From cb8e903b275cd949b366dc553cc2bd62d71a5ef0 Mon Sep 17 00:00:00 2001
From: Vladimir Davydov <vdavydov@tarantool.org>
Date: Thu, 19 Oct 2023 17:09:10 +0300
Subject: [PATCH] fiber: use alternative signal stack

We install a signal handler that prints the stack trace on SIGSEGV,
SIGBUS, SIGILL, SIGFPE. The signal handler uses the current stack.
This works fine for most issues, but not for stack overflow, because
the latter makes the current stack unusable, leading to a crash in
the signal handler. Let's install an alternative signal stack in each
thread so that we can print the stack trace on stack overflow.

Note that we skip this for ASAN because it installs its own signal
stack. (Installing a custom stack would result in a crash.)

Closes #9222

NO_DOC=bug fix
---
 changelogs/unreleased/gh-9222-sigaltstack.md |  4 ++
 src/lib/core/crash.c                         |  5 ++-
 src/lib/core/fiber.c                         | 45 ++++++++++++++++++++
 test/unit/guard.cc                           | 16 -------
 4 files changed, 53 insertions(+), 17 deletions(-)
 create mode 100644 changelogs/unreleased/gh-9222-sigaltstack.md

diff --git a/changelogs/unreleased/gh-9222-sigaltstack.md b/changelogs/unreleased/gh-9222-sigaltstack.md
new file mode 100644
index 0000000000..f17d280bd9
--- /dev/null
+++ b/changelogs/unreleased/gh-9222-sigaltstack.md
@@ -0,0 +1,4 @@
+## bugfix/core
+
+* Fixed a crash that happened while printing the stack trace on a stack
+  overflow bug (gh-9222).
diff --git a/src/lib/core/crash.c b/src/lib/core/crash.c
index 6e324997c9..55825d3db5 100644
--- a/src/lib/core/crash.c
+++ b/src/lib/core/crash.c
@@ -225,9 +225,12 @@ crash_signal_init(void)
 	 *
 	 * SA_NODEFER allows receiving the same signal
 	 * during handler.
+	 *
+	 * SA_ONSTACK is required to handle stack overflow, which
+	 * makes the current stack unusable.
 	 */
 	struct sigaction sa = {
-		.sa_flags = SA_RESETHAND | SA_NODEFER | SA_SIGINFO,
+		.sa_flags = SA_RESETHAND | SA_NODEFER | SA_SIGINFO | SA_ONSTACK,
 		.sa_sigaction = crash_signal_cb,
 	};
 	sigemptyset(&sa.sa_mask);
diff --git a/src/lib/core/fiber.c b/src/lib/core/fiber.c
index f6ff1aaa7b..1437036062 100644
--- a/src/lib/core/fiber.c
+++ b/src/lib/core/fiber.c
@@ -223,6 +223,49 @@ fiber_mprotect(void *addr, size_t len, int prot)
 	return -1;
 }
 
+/**
+ * Sets an alternative signal stack.
+ *
+ * We use an alternative signal stack so that we can print the stack trace on
+ * stack overflow, which makes the current stack unusable.
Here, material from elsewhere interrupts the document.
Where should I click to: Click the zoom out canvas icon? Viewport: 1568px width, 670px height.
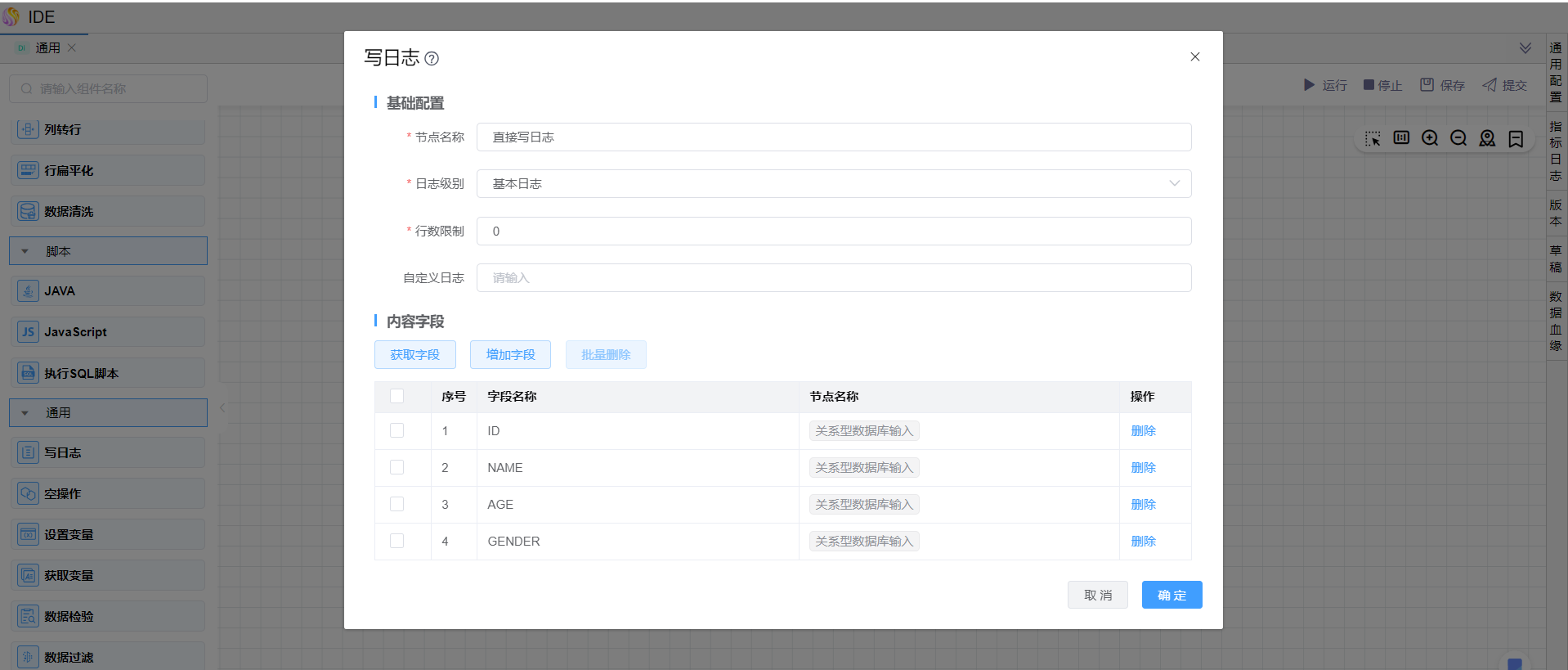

This function should
+ * be called in each thread because the SIGSEGV signal is thread-directed.
+ * At thread exit, one should call signal_stack_free() to free the stack set by
+ * this function.
+ *
+ * We skip this for ASAN because it installs its own signal stack.
+ */
+static void
+signal_stack_init(void)
+{
+#ifndef ENABLE_ASAN
+	stack_t stack;
+	stack.ss_flags = 0;
+	/* SIGSTKSZ doesn't seem to be enough for libunwind. */
+	stack.ss_size = 4 * SIGSTKSZ;
+	stack.ss_sp = xmalloc(stack.ss_size);
+	if (sigaltstack(&stack, NULL) != 0) {
+		say_syserror("sigaltstack");
+		free(stack.ss_sp);
+	}
+#endif
+}
+
+/**
+ * Frees the signal stack set with signal_stack_init().
+ */
+static void
+signal_stack_free(void)
+{
+#ifndef ENABLE_ASAN
+	stack_t stack;
+	if (sigaltstack(NULL, &stack) != 0) {
+		say_syserror("sigaltstack");
+	} else {
+		free(stack.ss_sp);
+	}
+#endif
+}
+
 static __thread bool fiber_top_enabled = false;
 
 #ifdef ENABLE_BACKTRACE
@@ -1730,6 +1773,7 @@ cord_create(struct cord *cord, const char *name)
 #ifdef HAVE_MADV_DONTNEED
 	cord->sched.stack_watermark = NULL;
 #endif
+	signal_stack_init();
 }
 
 void
@@ -1759,6 +1803,7 @@ cord_exit(struct cord *cord)
 	assert(cord == cord());
 	(void)cord;
 	trigger_free_in_thread();
+	signal_stack_free();
 }
 
 void
diff --git a/test/unit/guard.cc b/test/unit/guard.cc
index 236d3180b8..14a4afc6a1 100644
--- a/test/unit/guard.cc
+++ b/test/unit/guard.cc
@@ -42,21 +42,6 @@ stack_break_f(char *frame_zero)
 static int
 main_f(va_list ap)
 {
-	stack_t stack;
-	stack.ss_flags = 0;
-	/*
-	 * It is said that SIGSTKSZ is not enough for one of llvm sanitizers
-	 * (probably asan, because this test fails with segmentation fault if
-	 * we use SIGSTKSZ as alternative signal stack size when we use it).
-	 * https://github.com/llvm/llvm-project/blame/699231ab3c7dd8f028d868b103481fa901f3c721/compiler-rt/lib/sanitizer_common/sanitizer_posix_libcdep.cpp#L169
-	 */
-	stack.ss_size = 4 * SIGSTKSZ;
-	stack.ss_sp = xmalloc(stack.ss_size);
-	if (sigaltstack(&stack, NULL) < 0) {
-		free(stack.ss_sp);
-		perror("sigaltstack");
-		exit(EXIT_FAILURE);
-	}
 	struct sigaction sa;
 	sa.sa_handler = sigsegf_handler;
 	sigemptyset(&sa.sa_mask);
@@ -67,7 +52,6 @@ main_f(va_list ap)
 	int res = stack_break_f((char *)__builtin_frame_address(0));
 
 	ev_break(loop(), EVBREAK_ALL);
-	free(stack.ss_sp);
 	return res;
 }
 
-- 
GitLab